Continuing where we left off with the discovery of the parallelogram yesterday, I began class by building a Venn diagram of "4 sided shapes" (didn't want to burden them with the Q-word just yet). So if all squares must fit inside the rectangle category, and all rectangles must fit inside the parallelogram category, if we look at the major properties (squares have equal sides AND 90 deg angles, while rectangles only have the 90 deg angles), that must mean there's another class of parallelograms that has equal sides. I tried to create a genetic/inherited trait metaphor and use the idea that squares are the child of rectangles and this new shape. Most students knew the name rhombus, but the power of the metaphor was helpful in "guessing" the properties that would hold true for it without the investigation.
For example, if the diagonals of squares are angle bisectors, but is NOT true for rectangles, then where did squares get that trait from? Must have been the rhombus!
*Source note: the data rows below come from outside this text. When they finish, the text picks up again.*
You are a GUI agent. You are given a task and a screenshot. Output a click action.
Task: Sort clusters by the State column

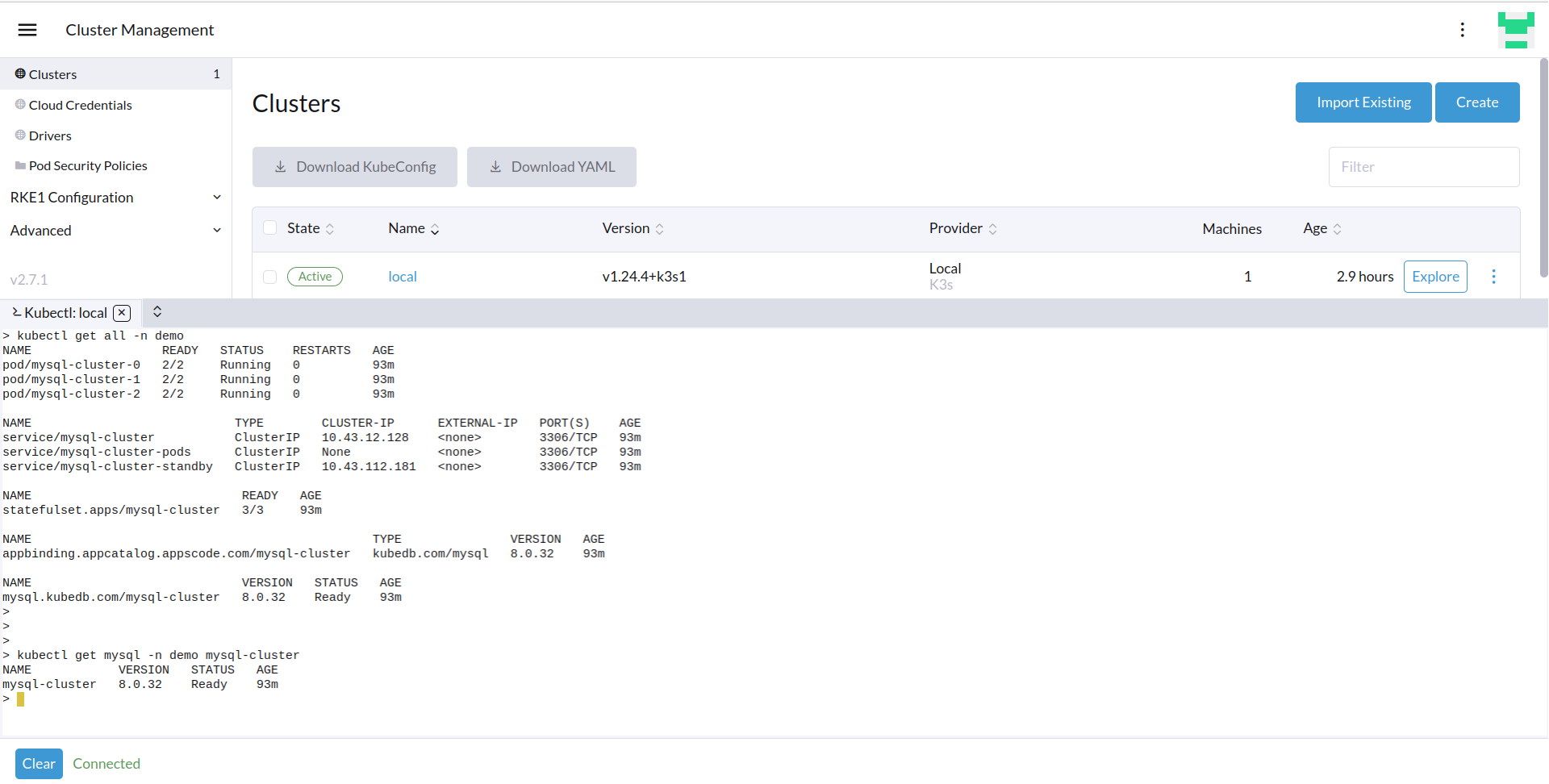coord(311,229)
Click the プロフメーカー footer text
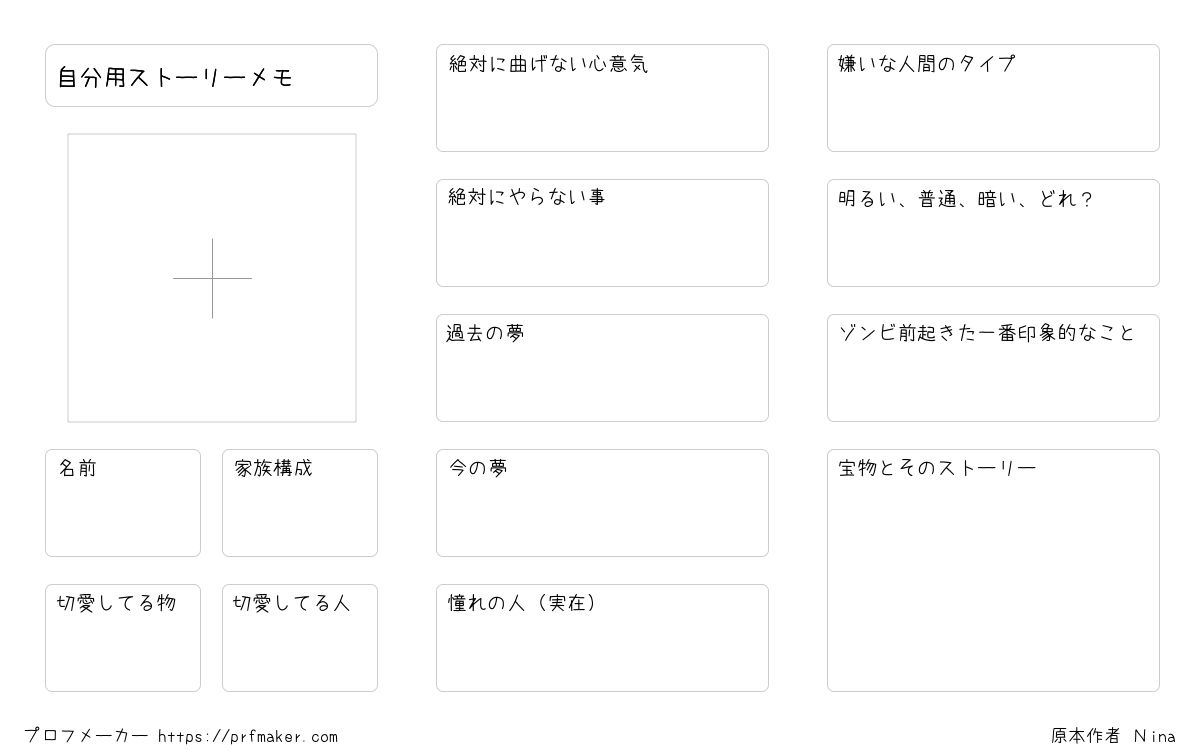This screenshot has height=750, width=1200. [x=86, y=736]
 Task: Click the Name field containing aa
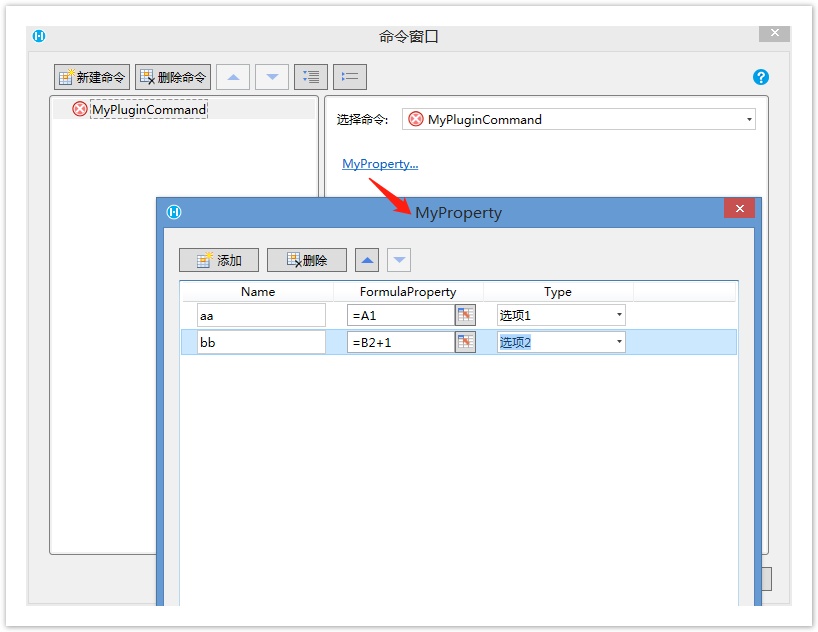(x=261, y=315)
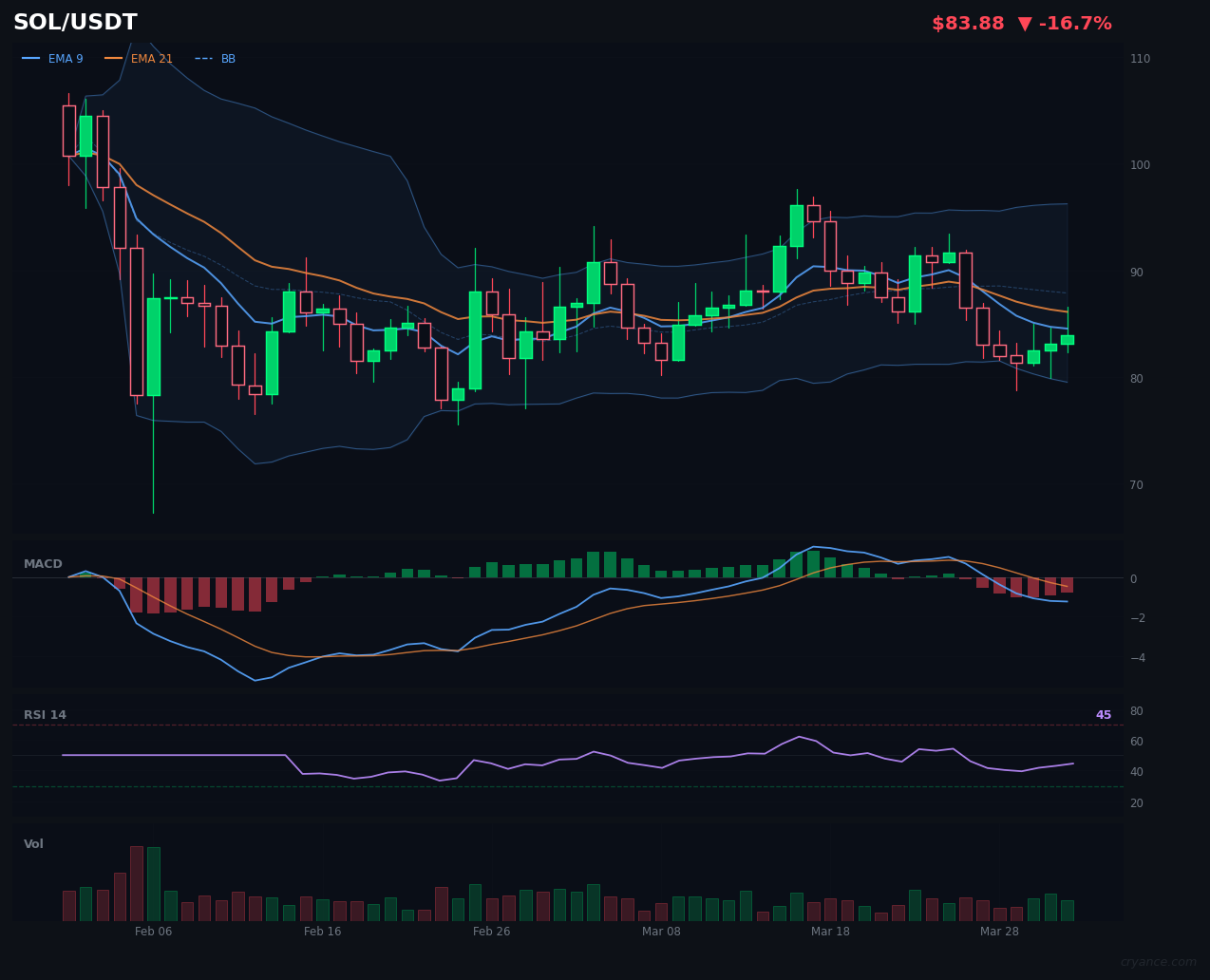Image resolution: width=1210 pixels, height=980 pixels.
Task: Click the red down-triangle change indicator
Action: [1025, 24]
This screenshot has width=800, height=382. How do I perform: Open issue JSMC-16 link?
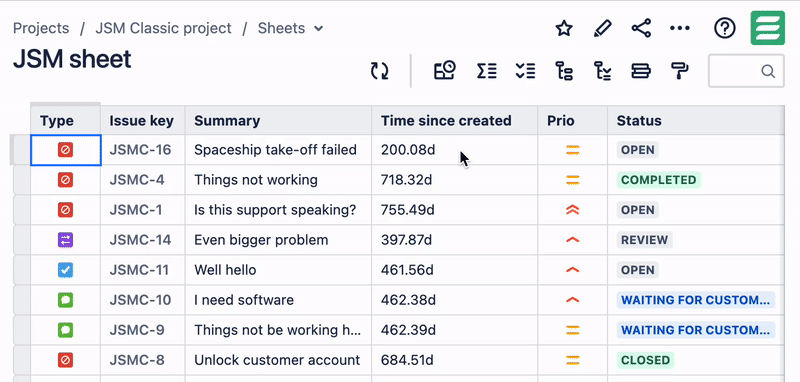pos(140,150)
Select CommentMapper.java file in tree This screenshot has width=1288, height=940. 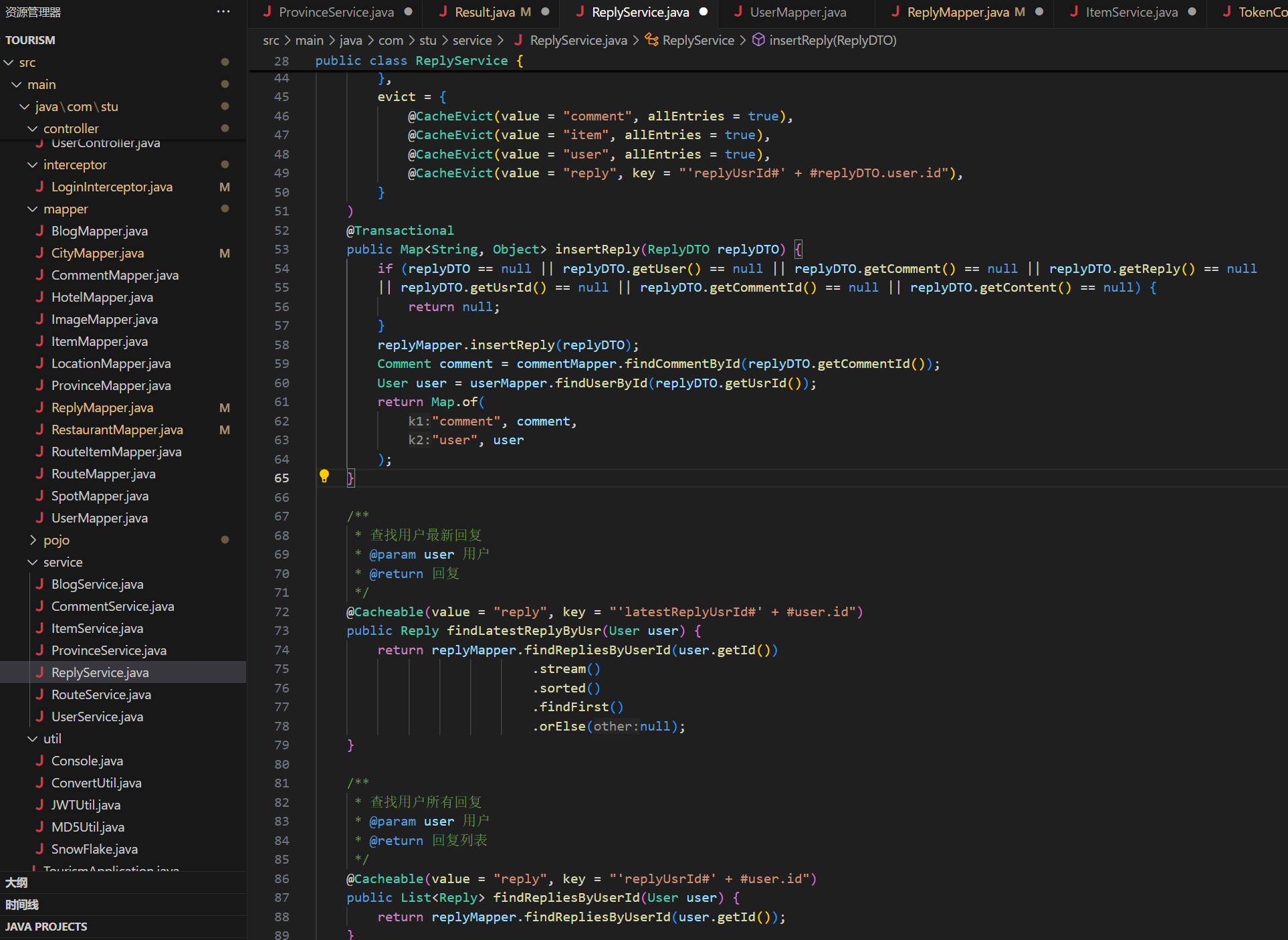coord(114,275)
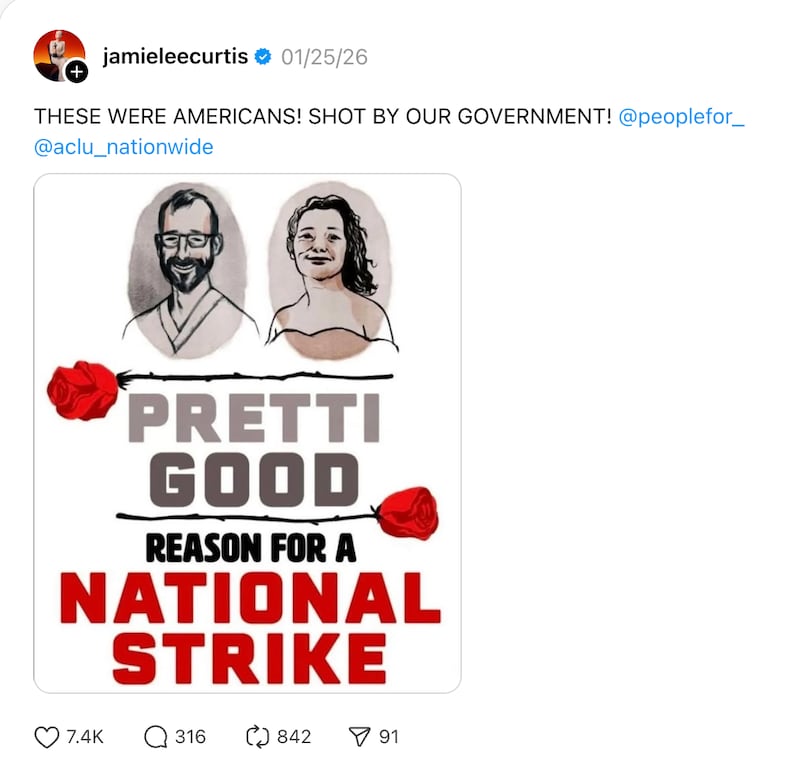
Task: Open the image at "NATIONAL STRIKE" text
Action: pyautogui.click(x=248, y=627)
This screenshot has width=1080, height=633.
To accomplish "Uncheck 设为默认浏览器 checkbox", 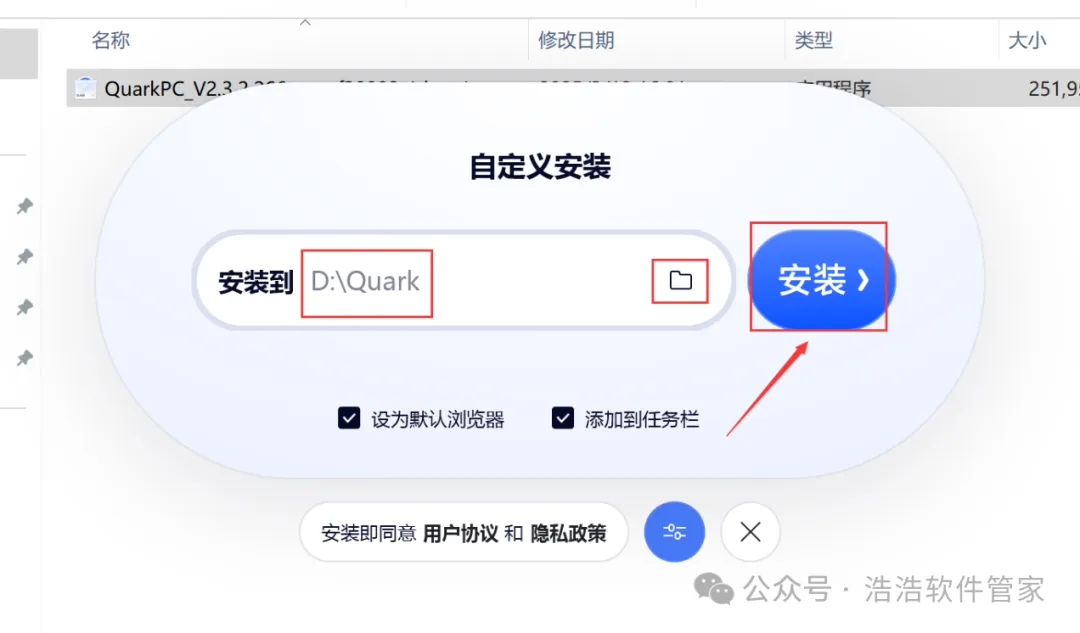I will point(349,418).
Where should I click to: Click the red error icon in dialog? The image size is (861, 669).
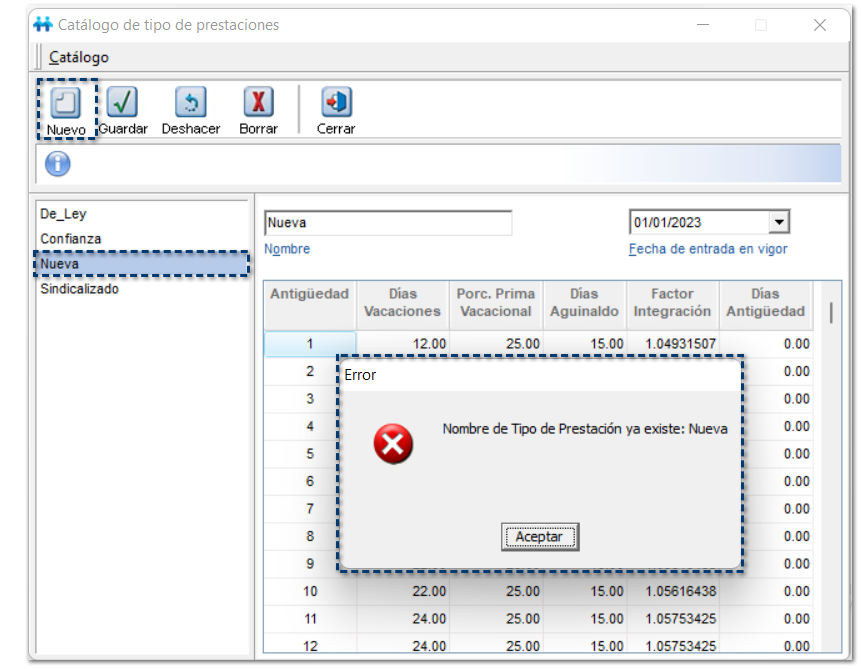pos(393,443)
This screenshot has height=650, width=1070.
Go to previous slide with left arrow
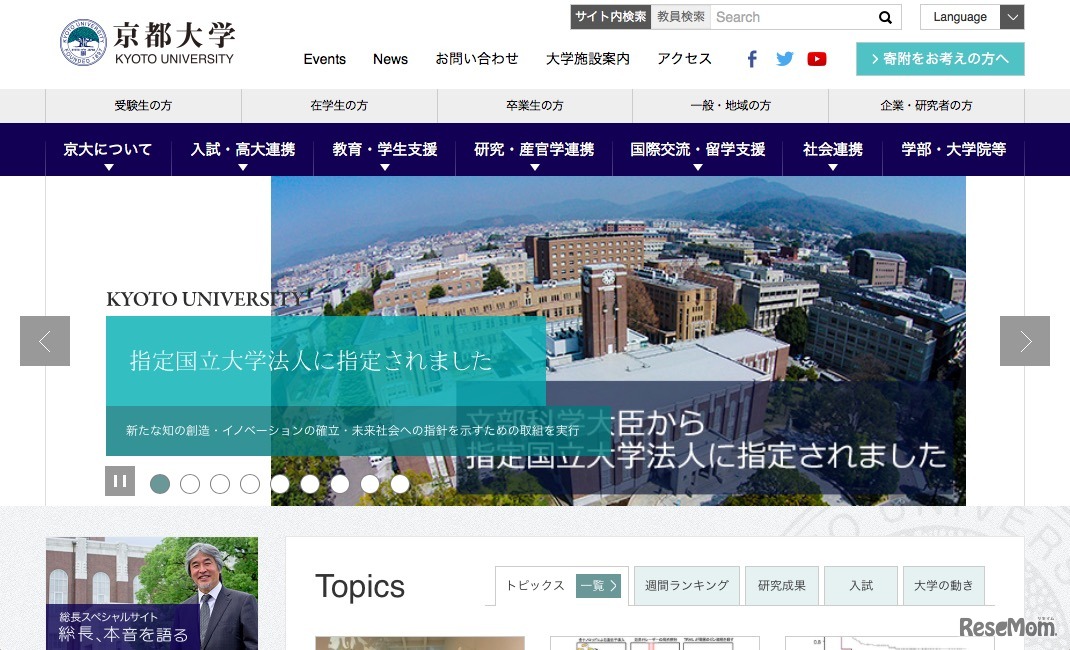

What was incredibly frustrating was that as I was creating the diagram with circles (as one generally does with a Venn diagram), I had a lot of students puzzled as to why I was pointing to a circle and labeling it "rectangles." Seriously. I couldn't make this up. My hope was that once I finished, they would see the Venn diagram and recognize it from the rest of the world and all would be right again. Nope. It wasn't until I used the name 'Venn' that any connections were made. *sigh*
Unit 7 Worksheet 1 was also assigned in preparation for the expected snow day tomorrow.